• Your goal: Search the listing below, and show each line that includes the word "agent".

____ Supplied material

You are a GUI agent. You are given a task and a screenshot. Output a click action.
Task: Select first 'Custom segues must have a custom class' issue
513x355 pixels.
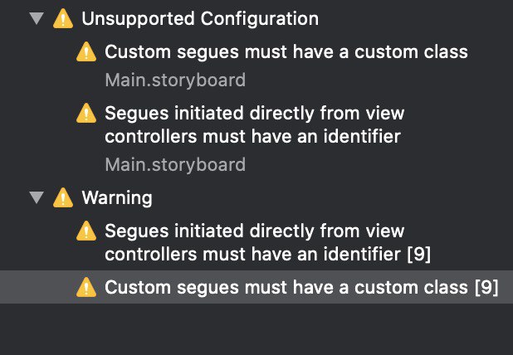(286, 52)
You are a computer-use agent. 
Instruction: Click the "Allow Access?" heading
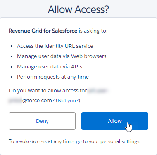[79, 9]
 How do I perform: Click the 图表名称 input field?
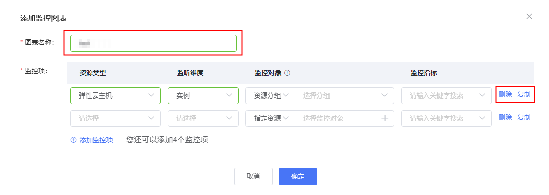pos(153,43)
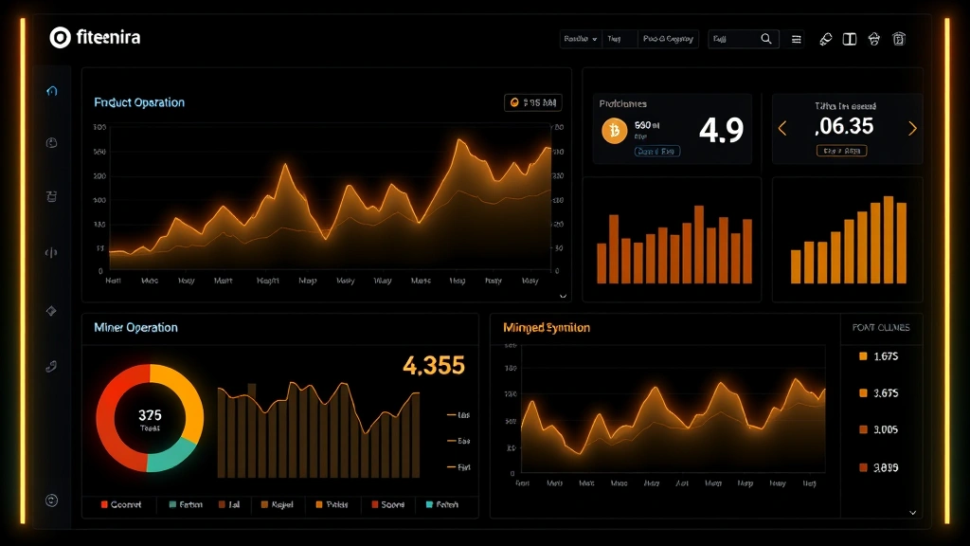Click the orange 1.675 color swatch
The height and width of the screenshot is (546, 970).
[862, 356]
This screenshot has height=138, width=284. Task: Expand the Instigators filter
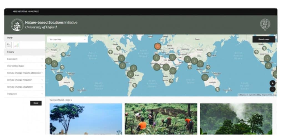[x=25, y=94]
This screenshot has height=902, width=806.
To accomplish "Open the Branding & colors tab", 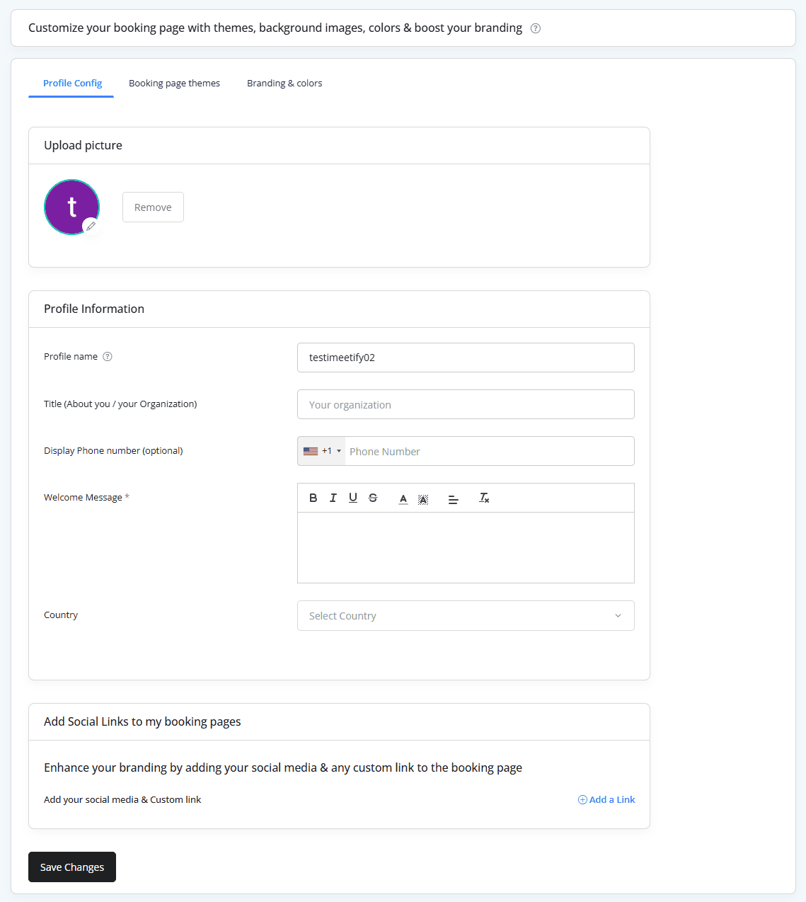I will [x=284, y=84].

________
____ Supplied material

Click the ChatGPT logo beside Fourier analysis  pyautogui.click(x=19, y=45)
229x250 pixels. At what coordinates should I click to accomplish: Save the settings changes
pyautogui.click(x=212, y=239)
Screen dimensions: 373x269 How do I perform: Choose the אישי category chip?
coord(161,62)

________
____ Supplied material

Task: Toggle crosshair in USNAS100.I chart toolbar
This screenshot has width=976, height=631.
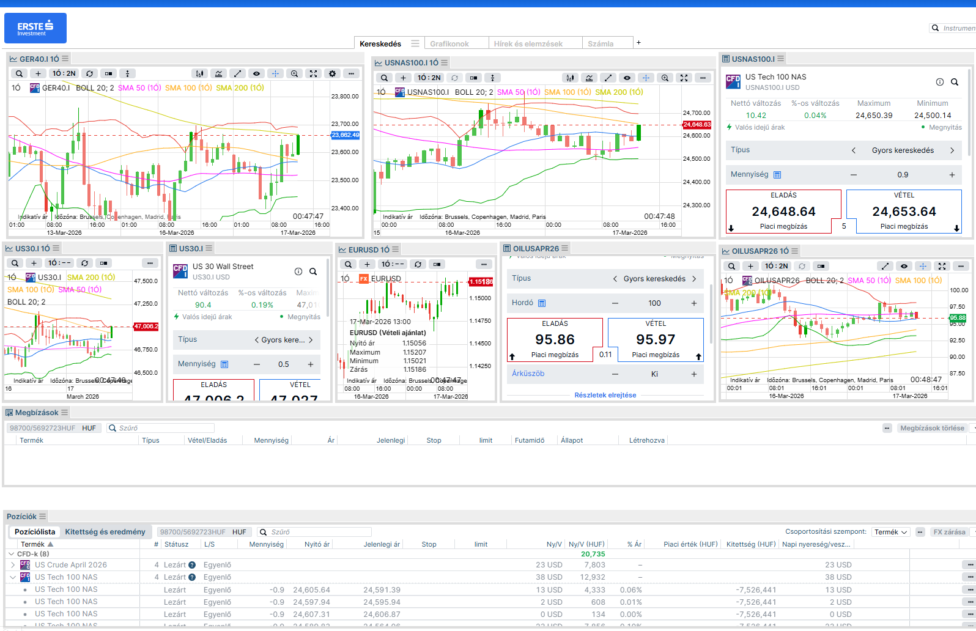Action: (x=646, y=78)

________

• Output:
You are a GUI agent. You are given a task and a screenshot. Output a click action.
You are a computer-use agent. 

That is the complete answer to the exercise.